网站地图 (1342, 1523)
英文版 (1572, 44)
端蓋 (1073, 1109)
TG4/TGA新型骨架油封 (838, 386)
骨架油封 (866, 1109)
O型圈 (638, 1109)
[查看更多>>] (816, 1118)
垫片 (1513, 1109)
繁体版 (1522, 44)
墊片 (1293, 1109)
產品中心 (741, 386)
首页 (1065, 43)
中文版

● ● ● ●

#### Problem description:
Transcribe each line of the material without any alteration.

#### Answer space:
网站地图 (1342, 1523)
英文版 (1572, 44)
端蓋 (1073, 1109)
TG4/TGA新型骨架油封 (838, 386)
骨架油封 (866, 1109)
O型圈 (638, 1109)
[查看更多>>] (816, 1118)
垫片 (1513, 1109)
繁体版 (1522, 44)
墊片 (1293, 1109)
產品中心 (741, 386)
首页 (1065, 43)
中文版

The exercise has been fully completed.